§ **The task**: Would you copy only the lines below, from the one containing "Image resolution: width=1562" through the very last one, leaving the pictures out?

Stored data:

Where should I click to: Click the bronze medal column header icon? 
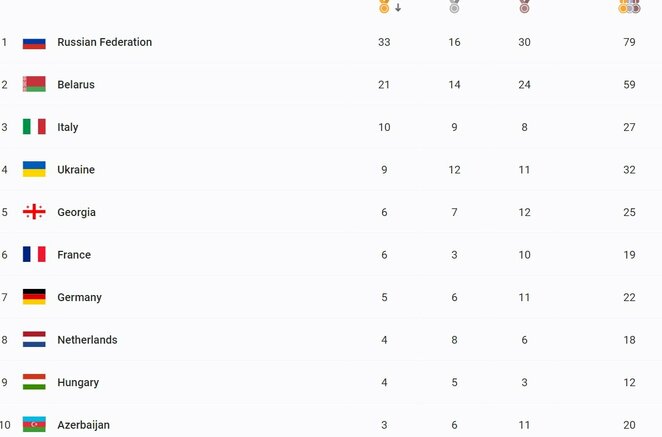(x=524, y=7)
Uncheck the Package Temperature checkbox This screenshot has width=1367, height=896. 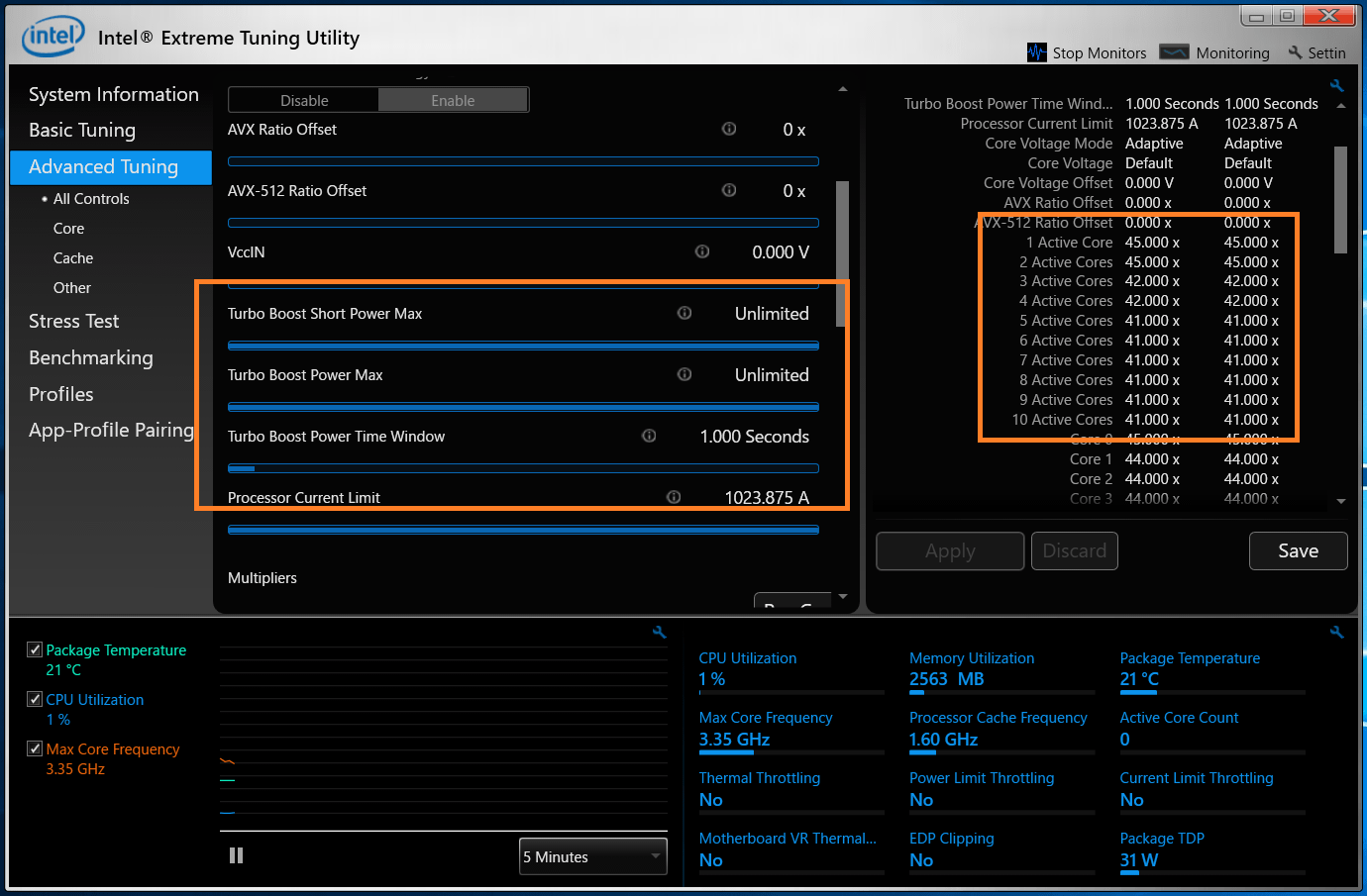click(35, 649)
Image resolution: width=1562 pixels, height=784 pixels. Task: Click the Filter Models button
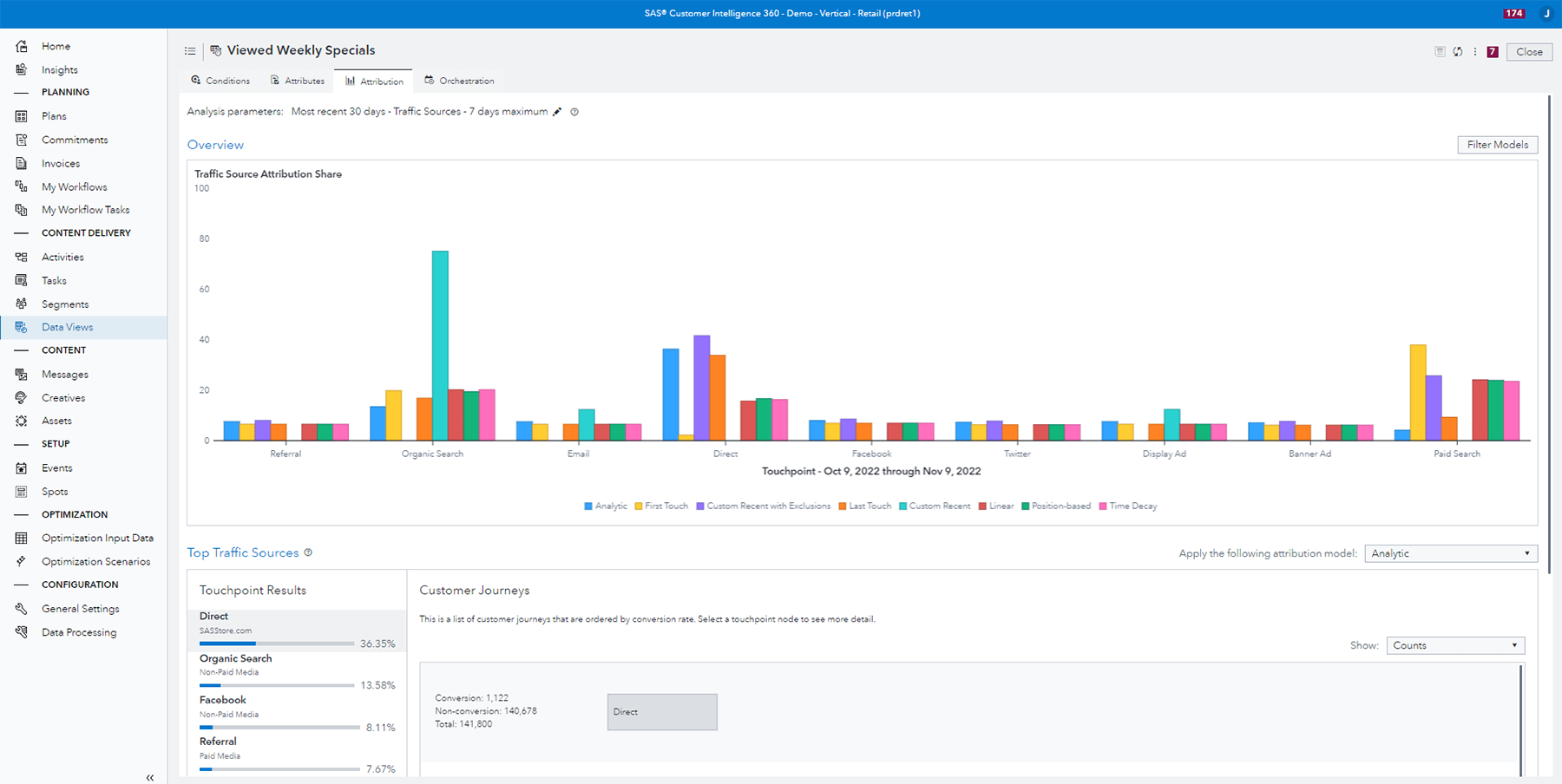[x=1497, y=145]
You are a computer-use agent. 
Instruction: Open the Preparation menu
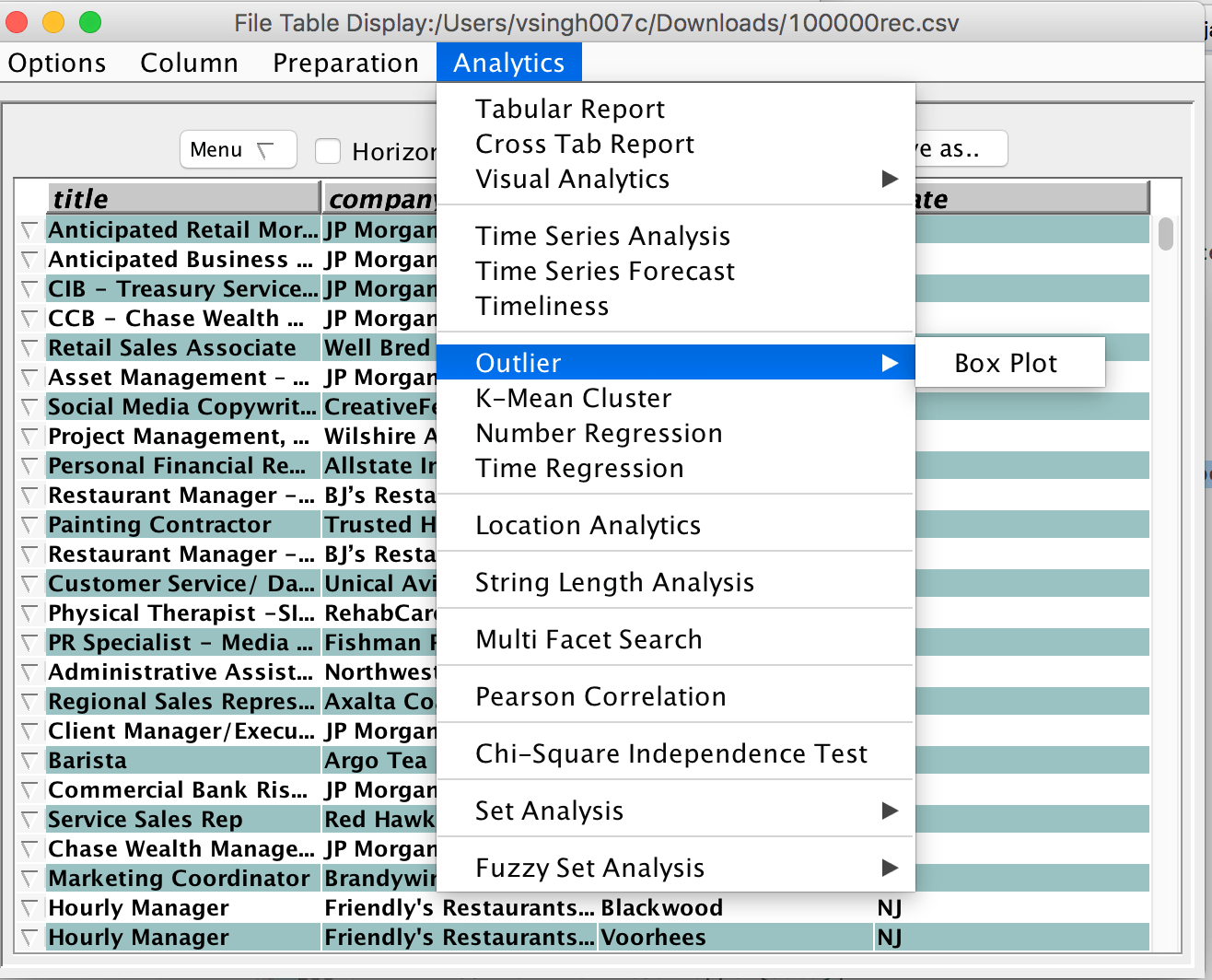345,63
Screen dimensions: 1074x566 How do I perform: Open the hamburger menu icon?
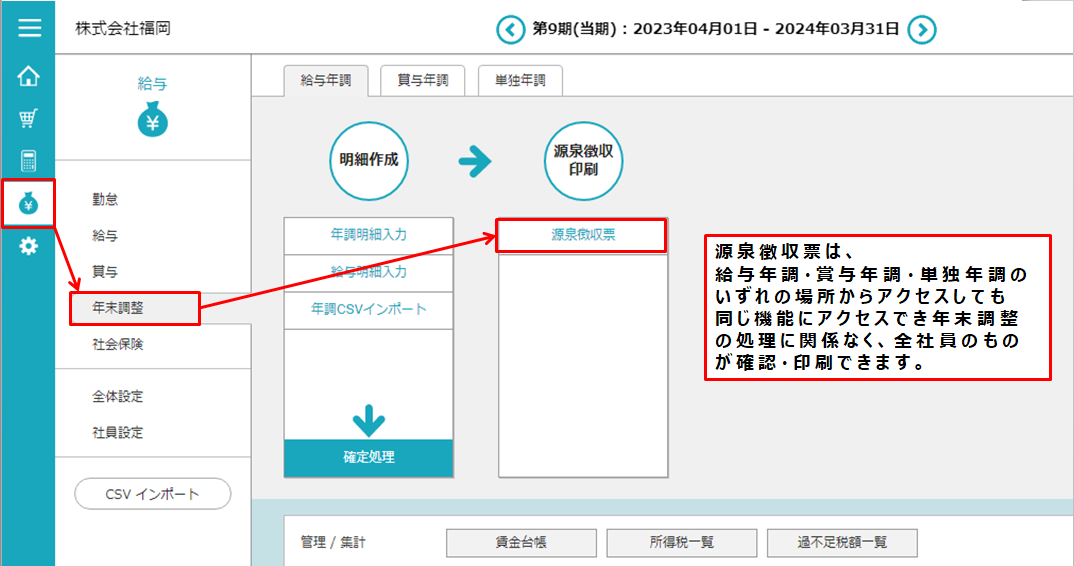(x=28, y=28)
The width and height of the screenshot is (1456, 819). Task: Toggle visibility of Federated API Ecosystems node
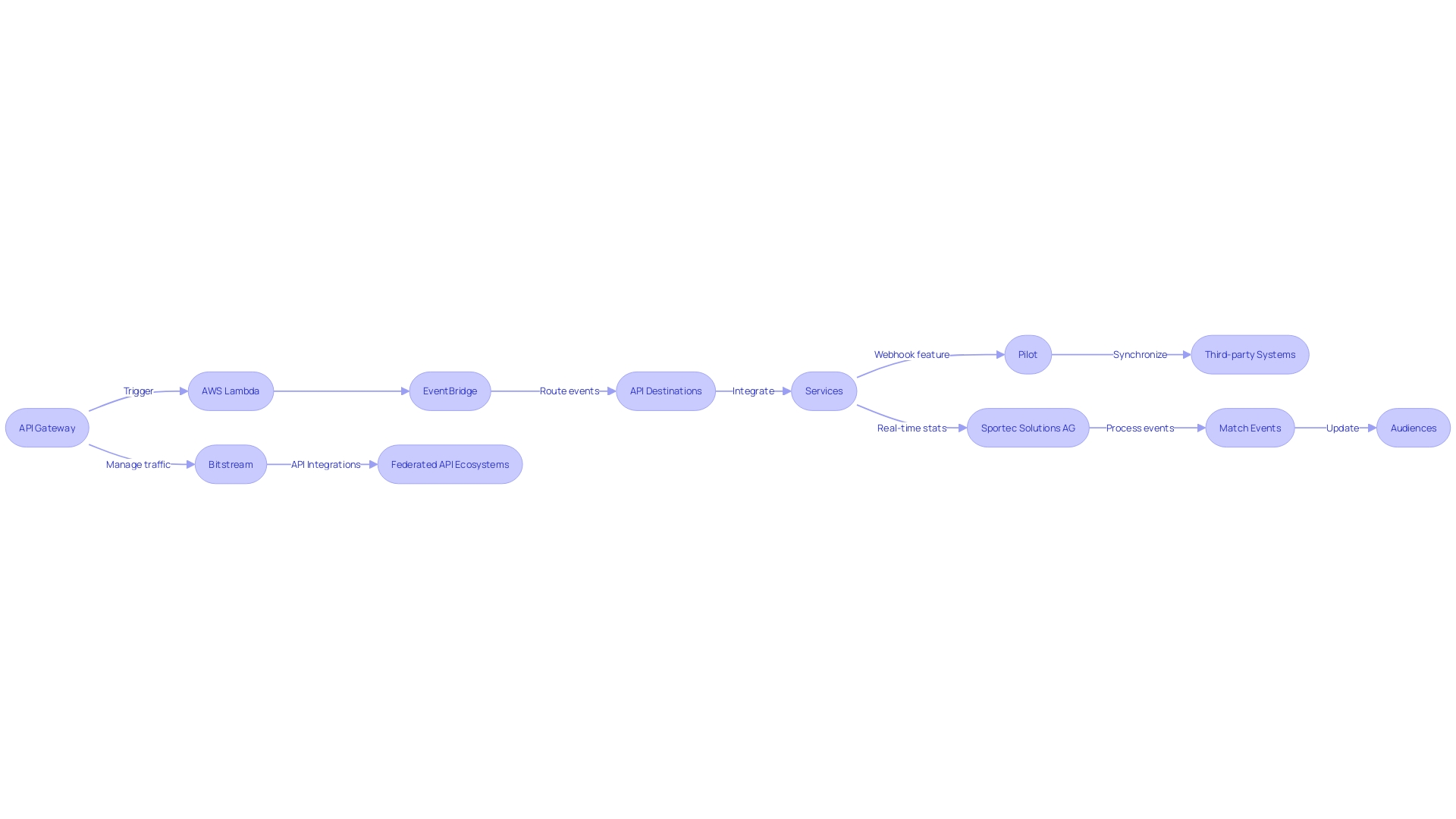click(450, 464)
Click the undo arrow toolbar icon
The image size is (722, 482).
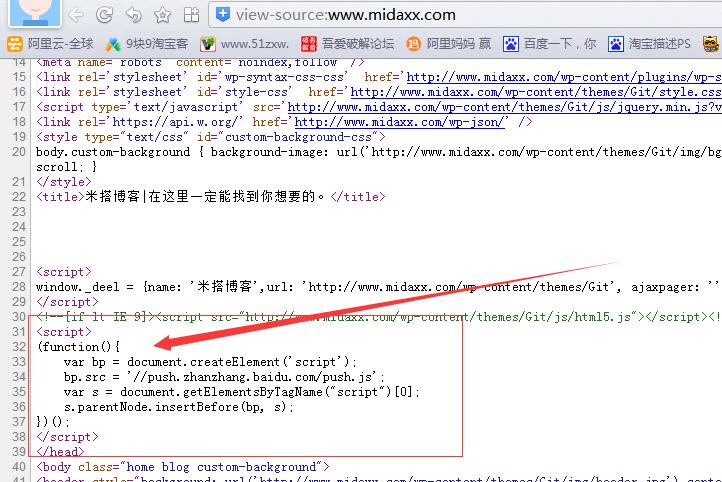pyautogui.click(x=134, y=15)
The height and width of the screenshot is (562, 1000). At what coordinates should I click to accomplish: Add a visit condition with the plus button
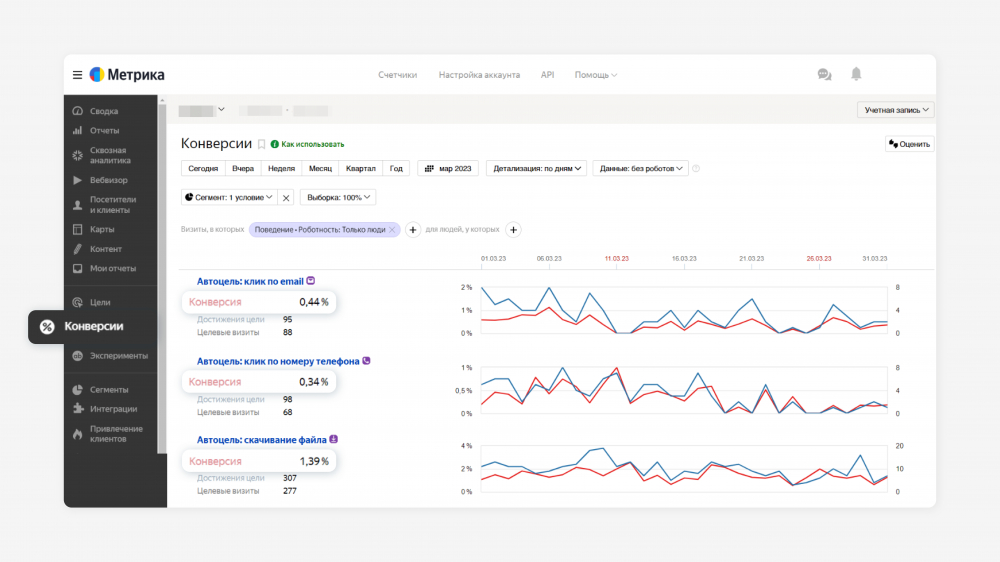(x=413, y=230)
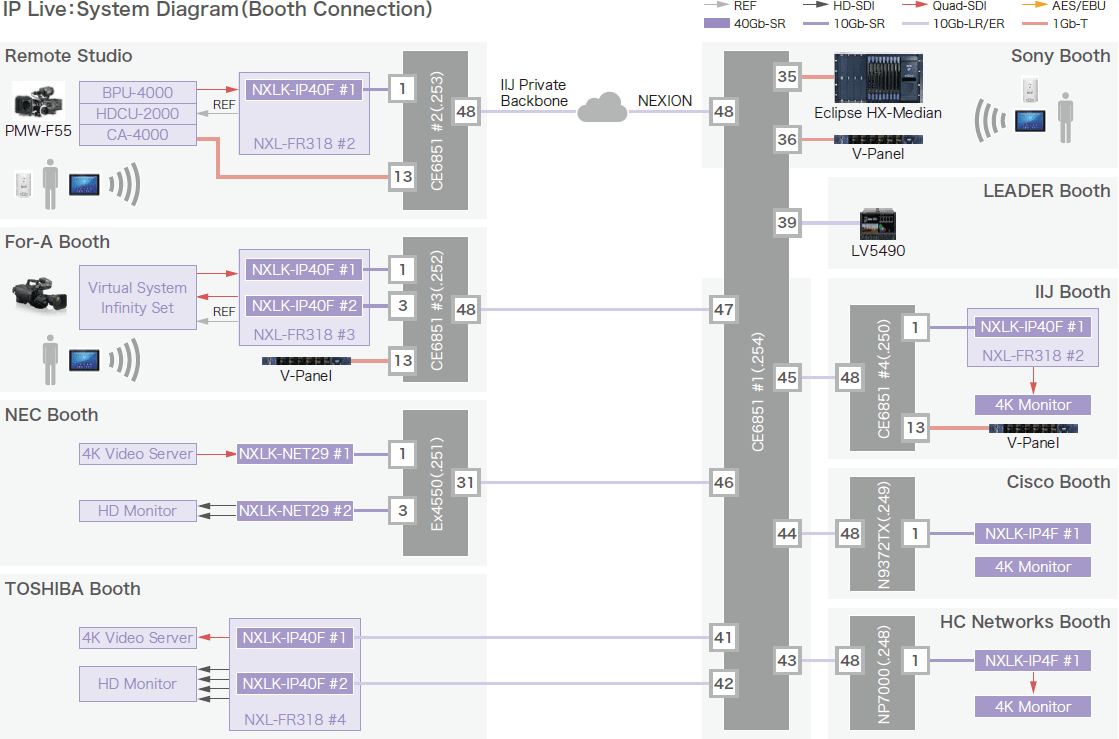Select 4K Video Server in NEC Booth
This screenshot has height=739, width=1119.
pos(137,454)
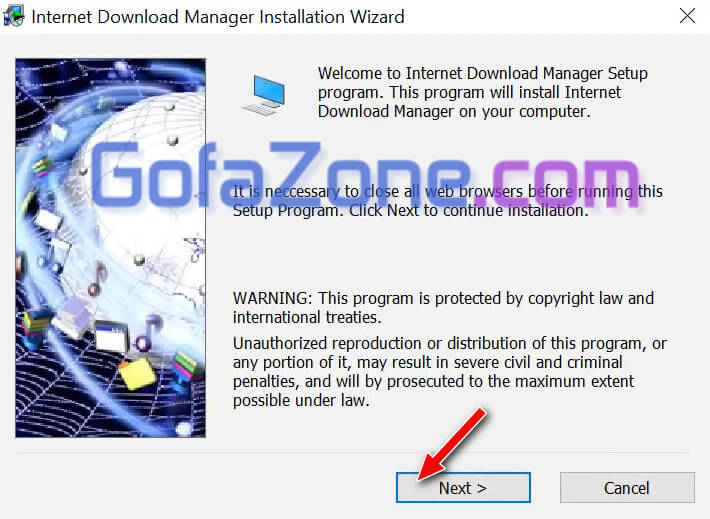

§ **Task response**:
Image resolution: width=1562 pixels, height=784 pixels. Task: Click the Filter Models button
[x=1497, y=145]
You are a computer-use agent. 
Instruction: Open the Preparation menu
345,63
Screen dimensions: 1074x566 How do I perform: Open the hamburger menu icon?
(x=28, y=28)
The width and height of the screenshot is (1456, 819). Task: Toggle visibility of Federated API Ecosystems node
click(450, 464)
Click the undo arrow toolbar icon
The image size is (722, 482).
pyautogui.click(x=134, y=15)
The height and width of the screenshot is (562, 1000). At what coordinates should I click to accomplish: Add a visit condition with the plus button
(x=413, y=230)
Select 4K Video Server in NEC Booth
This screenshot has height=739, width=1119.
pos(137,454)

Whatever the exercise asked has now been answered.